TASK TO CARRY OUT: Can the data below be set down again exactly, line for line?
↓↓↓
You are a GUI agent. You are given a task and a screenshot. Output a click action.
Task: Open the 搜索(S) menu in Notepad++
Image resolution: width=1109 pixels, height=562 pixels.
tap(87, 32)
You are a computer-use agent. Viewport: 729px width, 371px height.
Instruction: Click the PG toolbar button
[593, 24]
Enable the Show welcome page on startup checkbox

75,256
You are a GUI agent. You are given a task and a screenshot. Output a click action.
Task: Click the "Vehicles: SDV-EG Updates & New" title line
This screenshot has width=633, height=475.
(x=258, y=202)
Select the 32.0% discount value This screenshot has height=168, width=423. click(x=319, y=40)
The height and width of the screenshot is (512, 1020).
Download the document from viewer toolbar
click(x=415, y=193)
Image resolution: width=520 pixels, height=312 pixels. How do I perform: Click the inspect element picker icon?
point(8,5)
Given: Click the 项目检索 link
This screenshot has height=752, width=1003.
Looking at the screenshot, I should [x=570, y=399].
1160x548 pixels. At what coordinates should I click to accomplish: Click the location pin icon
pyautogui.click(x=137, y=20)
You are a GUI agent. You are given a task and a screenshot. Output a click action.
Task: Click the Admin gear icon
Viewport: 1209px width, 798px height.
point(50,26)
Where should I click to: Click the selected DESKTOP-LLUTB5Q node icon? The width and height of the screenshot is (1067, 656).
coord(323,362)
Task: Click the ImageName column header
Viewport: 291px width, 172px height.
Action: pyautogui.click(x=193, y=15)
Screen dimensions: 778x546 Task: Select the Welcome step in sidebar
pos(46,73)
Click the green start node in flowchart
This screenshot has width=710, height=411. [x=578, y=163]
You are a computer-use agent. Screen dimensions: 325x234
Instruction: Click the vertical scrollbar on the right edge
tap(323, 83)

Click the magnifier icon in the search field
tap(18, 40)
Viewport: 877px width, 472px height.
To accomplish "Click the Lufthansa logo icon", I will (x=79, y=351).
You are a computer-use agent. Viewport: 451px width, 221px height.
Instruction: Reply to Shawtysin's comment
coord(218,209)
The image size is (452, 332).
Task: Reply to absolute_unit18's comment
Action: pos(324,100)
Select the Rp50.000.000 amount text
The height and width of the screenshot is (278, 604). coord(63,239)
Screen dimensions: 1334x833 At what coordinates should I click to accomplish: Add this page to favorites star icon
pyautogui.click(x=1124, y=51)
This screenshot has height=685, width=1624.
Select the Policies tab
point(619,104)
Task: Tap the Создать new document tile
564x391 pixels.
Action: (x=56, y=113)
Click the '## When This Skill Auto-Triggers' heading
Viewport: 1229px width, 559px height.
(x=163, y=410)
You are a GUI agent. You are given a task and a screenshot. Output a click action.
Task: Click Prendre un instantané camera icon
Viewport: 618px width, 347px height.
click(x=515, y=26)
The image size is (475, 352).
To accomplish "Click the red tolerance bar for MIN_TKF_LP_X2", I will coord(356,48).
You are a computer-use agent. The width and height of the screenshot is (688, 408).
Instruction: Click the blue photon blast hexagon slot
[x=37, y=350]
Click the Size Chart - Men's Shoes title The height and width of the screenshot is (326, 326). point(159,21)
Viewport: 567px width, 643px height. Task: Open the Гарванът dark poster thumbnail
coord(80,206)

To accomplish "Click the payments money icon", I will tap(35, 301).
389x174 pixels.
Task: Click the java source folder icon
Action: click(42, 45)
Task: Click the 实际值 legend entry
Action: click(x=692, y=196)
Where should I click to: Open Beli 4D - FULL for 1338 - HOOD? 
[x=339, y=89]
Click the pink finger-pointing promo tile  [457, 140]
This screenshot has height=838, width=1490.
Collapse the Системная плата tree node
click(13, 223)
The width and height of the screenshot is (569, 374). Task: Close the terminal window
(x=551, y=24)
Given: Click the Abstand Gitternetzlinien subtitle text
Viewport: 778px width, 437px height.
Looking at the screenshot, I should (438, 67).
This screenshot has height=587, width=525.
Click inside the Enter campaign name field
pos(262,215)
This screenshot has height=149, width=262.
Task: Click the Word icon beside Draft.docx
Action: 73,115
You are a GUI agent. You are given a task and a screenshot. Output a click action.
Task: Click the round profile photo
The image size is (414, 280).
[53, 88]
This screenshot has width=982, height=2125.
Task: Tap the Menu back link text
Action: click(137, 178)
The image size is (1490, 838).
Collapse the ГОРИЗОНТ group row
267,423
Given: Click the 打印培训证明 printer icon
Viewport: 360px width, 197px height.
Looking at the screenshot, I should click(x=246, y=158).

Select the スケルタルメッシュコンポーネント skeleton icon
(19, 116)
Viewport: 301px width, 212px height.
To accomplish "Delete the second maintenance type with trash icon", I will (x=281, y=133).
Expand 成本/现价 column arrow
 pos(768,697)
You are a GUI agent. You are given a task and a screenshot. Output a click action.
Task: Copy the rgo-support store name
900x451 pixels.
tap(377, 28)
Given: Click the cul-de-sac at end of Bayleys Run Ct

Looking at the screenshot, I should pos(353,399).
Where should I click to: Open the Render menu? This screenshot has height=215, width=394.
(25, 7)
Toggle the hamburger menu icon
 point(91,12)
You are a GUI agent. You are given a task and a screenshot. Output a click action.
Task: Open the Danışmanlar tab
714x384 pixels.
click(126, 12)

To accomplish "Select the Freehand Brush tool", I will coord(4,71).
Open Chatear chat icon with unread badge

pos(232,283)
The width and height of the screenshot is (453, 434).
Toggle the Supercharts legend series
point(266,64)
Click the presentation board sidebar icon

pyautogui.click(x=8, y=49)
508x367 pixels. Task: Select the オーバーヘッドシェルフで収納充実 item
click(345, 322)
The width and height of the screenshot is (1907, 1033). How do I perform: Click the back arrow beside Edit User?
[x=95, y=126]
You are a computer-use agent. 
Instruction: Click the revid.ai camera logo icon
↑↑↑
RESULT FOR THIS TASK:
You are a GUI agent. You are given a task and a screenshot. Output a click action.
Task: Open the 搜索(S) menu in Notepad++
Image resolution: width=1109 pixels, height=562 pixels.
tap(87, 32)
You are a computer-use agent. Viewport: 729px width, 371px height.
Instruction: Click the PG toolbar button
[593, 24]
Enable the Show welcome page on startup checkbox

75,256
You are a GUI agent. You are given a task and a screenshot. Output a click action.
Task: Click the "Vehicles: SDV-EG Updates & New" title line
This screenshot has width=633, height=475.
(x=258, y=202)
Select the 32.0% discount value This screenshot has height=168, width=423. click(x=319, y=40)
The height and width of the screenshot is (512, 1020).
Download the document from viewer toolbar
click(x=415, y=193)
Image resolution: width=520 pixels, height=312 pixels. How do I perform: Click the inspect element picker icon?
point(8,5)
Given: Click the 项目检索 link
This screenshot has height=752, width=1003.
Looking at the screenshot, I should [x=570, y=399].
1160x548 pixels. At what coordinates should I click to accomplish: Click the location pin icon
pyautogui.click(x=137, y=20)
You are a GUI agent. You are given a task and a screenshot. Output a click action.
Task: Click the Admin gear icon
Viewport: 1209px width, 798px height.
point(50,26)
Where should I click to: Click the selected DESKTOP-LLUTB5Q node icon? The width and height of the screenshot is (1067, 656).
coord(323,362)
Task: Click the ImageName column header
Viewport: 291px width, 172px height.
Action: pyautogui.click(x=193, y=15)
Screen dimensions: 778x546 Task: Select the Welcome step in sidebar
pos(46,73)
Click the green start node in flowchart
This screenshot has width=710, height=411. [x=578, y=163]
You are a computer-use agent. Screen dimensions: 325x234
Instruction: Click the vertical scrollbar on the right edge
tap(323, 83)

Click the magnifier icon in the search field
tap(18, 40)
Viewport: 877px width, 472px height.
To accomplish "Click the Lufthansa logo icon", I will (x=79, y=351).
You are a computer-use agent. Viewport: 451px width, 221px height.
Instruction: Reply to Shawtysin's comment
coord(218,209)
The image size is (452, 332).
Task: Reply to absolute_unit18's comment
Action: pos(324,100)
Select the Rp50.000.000 amount text
The height and width of the screenshot is (278, 604). coord(63,239)
Screen dimensions: 1334x833 At what coordinates should I click to accomplish: Add this page to favorites star icon
pyautogui.click(x=1124, y=51)
This screenshot has height=685, width=1624.
Select the Policies tab
point(619,104)
Task: Tap the Создать new document tile
564x391 pixels.
Action: (x=56, y=113)
Click the '## When This Skill Auto-Triggers' heading
Viewport: 1229px width, 559px height.
(x=163, y=410)
You are a GUI agent. You are given a task and a screenshot. Output a click action.
Task: Click Prendre un instantané camera icon
Viewport: 618px width, 347px height.
click(x=515, y=26)
The image size is (475, 352).
To accomplish "Click the red tolerance bar for MIN_TKF_LP_X2", I will coord(356,48).
You are a computer-use agent. The width and height of the screenshot is (688, 408).
Instruction: Click the blue photon blast hexagon slot
[x=37, y=350]
Click the Size Chart - Men's Shoes title The height and width of the screenshot is (326, 326). point(159,21)
Viewport: 567px width, 643px height. Task: Open the Гарванът dark poster thumbnail
coord(80,206)

To accomplish "Click the payments money icon", I will tap(35, 301).
389x174 pixels.
Task: Click the java source folder icon
Action: click(42, 45)
Task: Click the 实际值 legend entry
Action: click(x=692, y=196)
Where should I click to: Open Beli 4D - FULL for 1338 - HOOD? 
[x=339, y=89]
Click the pink finger-pointing promo tile  [457, 140]
This screenshot has height=838, width=1490.
Collapse the Системная плата tree node
click(13, 223)
The width and height of the screenshot is (569, 374). Task: Close the terminal window
(x=551, y=24)
Given: Click the Abstand Gitternetzlinien subtitle text
Viewport: 778px width, 437px height.
Looking at the screenshot, I should (438, 67).
This screenshot has height=587, width=525.
Click inside the Enter campaign name field
pos(262,215)
This screenshot has height=149, width=262.
Task: Click the Word icon beside Draft.docx
Action: 73,115
You are a GUI agent. You are given a task and a screenshot. Output a click action.
Task: Click the round profile photo
The image size is (414, 280).
[53, 88]
This screenshot has width=982, height=2125.
Task: Tap the Menu back link text
Action: click(137, 178)
The image size is (1490, 838).
Collapse the ГОРИЗОНТ group row
267,423
Given: Click the 打印培训证明 printer icon
Viewport: 360px width, 197px height.
Looking at the screenshot, I should click(x=246, y=158).

Select the スケルタルメッシュコンポーネント skeleton icon
(19, 116)
Viewport: 301px width, 212px height.
To accomplish "Delete the second maintenance type with trash icon", I will (x=281, y=133).
Expand 成本/现价 column arrow
 pos(768,697)
You are a GUI agent. You are given a task and a screenshot. Output a click action.
Task: Copy the rgo-support store name
900x451 pixels.
tap(377, 28)
Given: Click the cul-de-sac at end of Bayleys Run Ct

Looking at the screenshot, I should pos(353,399).
Where should I click to: Open the Render menu? This screenshot has height=215, width=394.
(25, 7)
Toggle the hamburger menu icon
 point(91,12)
You are a GUI agent. You are given a task and a screenshot. Output a click action.
Task: Open the Danışmanlar tab
714x384 pixels.
click(126, 12)

To accomplish "Select the Freehand Brush tool", I will coord(4,71).
Open Chatear chat icon with unread badge

pos(232,283)
The width and height of the screenshot is (453, 434).
Toggle the Supercharts legend series
point(266,64)
Click the presentation board sidebar icon

pyautogui.click(x=8, y=49)
508x367 pixels. Task: Select the オーバーヘッドシェルフで収納充実 item
click(345, 322)
The width and height of the screenshot is (1907, 1033). How do I perform: Click the back arrow beside Edit User?
[x=95, y=126]
You are a computer-use agent. 
Instruction: Click the revid.ai camera logo icon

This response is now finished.